Wellness: A team sport

Alex Alsup, account manager for health and productivity at Assured Partners, says wellness leaders play key roles in the company’s regional offices. 

They champion corporate wellness efforts at each location, and launch new initiatives to help keep employees active.

“They really operate as the cheerleaders for the offices to get geared up for rallies, along with promoting their own local resources,” says Alsup. While the team of Alsup, Kristin Meschler and Cary Seager serve as champions of wellness through their roles as the AssuredPartners Health and Productivity Team, they also provide local wellness leaders with the latitude to create programs at individual offices.

“They have autonomy to build their wellness programs the way they want to be structured, as long as they are communicating the rally programming,” says Alsup. “All of our offices’ programs look different, which we love to see. Variety across the country is amazing and lets others gain ideas, tips and tricks of what worked well and how to improve on what didn’t work well.”

“We dedicate time on our monthly calls to share what other offices are doing in an effort to inspire individuality in the creation of their office’s wellness culture,” Meschler adds. Wellness leaders are asked to build a wellness culture within the offices, says Alsup. 

“Some hold healthy happy hours, where they showcase a new healthy food once a month, and you can step away from your desk and be around co-workers to enjoy some time away. This builds culture within the office and lets folks know that leadership is involved with their health and wants the best for their well-being.”

As a rapidly expanding company, Alsup, Meschler and Seager say they’re always available for new wellness leaders.

“I give an intro call to all new wellness leaders explaining everything they need to know to be successful,” says Alsup.  “They also have access to a webpage that shows examples of what other offices have done in the categories of nutrition, fitness, stress and emotional well-being and more.”

Meschler says the “goal of any wellness endeavor is to improve the health and lives of its members, and AP Wellness is no exception.”  

Meschler says ensuring wellness leaders are engaged is critical.

“By engagement, we mean that these wellness leaders should not only be in tune with AP Wellness as a whole, but willing to help engage other team members as well.  Our hope is that these leaders will not only participate in wellness personally, but will also actively encourage their peers to do the same. We find that the offices that have the most participation and report a positive happy culture correlate to what we believe are highly engaged wellness leaders.”  
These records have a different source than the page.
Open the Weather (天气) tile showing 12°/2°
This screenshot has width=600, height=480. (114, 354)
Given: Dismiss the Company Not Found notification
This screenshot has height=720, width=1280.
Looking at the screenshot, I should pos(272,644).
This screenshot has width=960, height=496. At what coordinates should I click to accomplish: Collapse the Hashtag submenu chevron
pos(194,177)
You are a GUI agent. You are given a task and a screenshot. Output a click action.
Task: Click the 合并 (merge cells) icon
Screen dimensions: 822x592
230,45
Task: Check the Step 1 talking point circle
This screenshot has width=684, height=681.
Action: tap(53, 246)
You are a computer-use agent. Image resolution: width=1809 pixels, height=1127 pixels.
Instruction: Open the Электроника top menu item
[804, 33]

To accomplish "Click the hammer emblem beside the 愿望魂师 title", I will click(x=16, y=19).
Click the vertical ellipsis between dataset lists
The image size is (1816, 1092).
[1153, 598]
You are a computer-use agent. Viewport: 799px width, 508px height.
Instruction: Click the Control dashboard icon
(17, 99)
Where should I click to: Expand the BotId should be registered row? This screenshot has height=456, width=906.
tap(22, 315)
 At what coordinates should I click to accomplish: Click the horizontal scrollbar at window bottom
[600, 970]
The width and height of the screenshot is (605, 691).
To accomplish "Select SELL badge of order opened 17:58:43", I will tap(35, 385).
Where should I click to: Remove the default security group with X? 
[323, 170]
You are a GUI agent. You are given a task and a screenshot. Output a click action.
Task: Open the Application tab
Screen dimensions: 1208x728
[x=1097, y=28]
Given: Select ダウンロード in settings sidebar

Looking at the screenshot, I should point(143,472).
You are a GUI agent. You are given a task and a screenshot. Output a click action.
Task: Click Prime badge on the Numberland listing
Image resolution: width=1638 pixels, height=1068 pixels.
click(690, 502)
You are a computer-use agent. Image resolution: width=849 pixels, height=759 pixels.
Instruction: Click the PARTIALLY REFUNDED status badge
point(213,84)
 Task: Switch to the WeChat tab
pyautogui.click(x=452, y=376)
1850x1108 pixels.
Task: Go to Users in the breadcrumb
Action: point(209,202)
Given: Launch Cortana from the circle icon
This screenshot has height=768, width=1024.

The team notes that AP has many new offices coming aboard, but that the goal is for each to have its own wellness plan and leader.

“There are many changes occurring during the merger process, and occasionally wellness is overlooked,” says Meschler. “If an employee does not know who their wellness leader is, they should ask their local HR manager, who will then identify a local representative for the office and connect that person with the AP Health and Productivity team.”

Seager notes that wellness leaders and committee members come from many company positions — from service team members, producers, HR and receptionists to office managers. 

“The common denominator is a passion for well-being, sprinkled in with a bit of fun,” she says.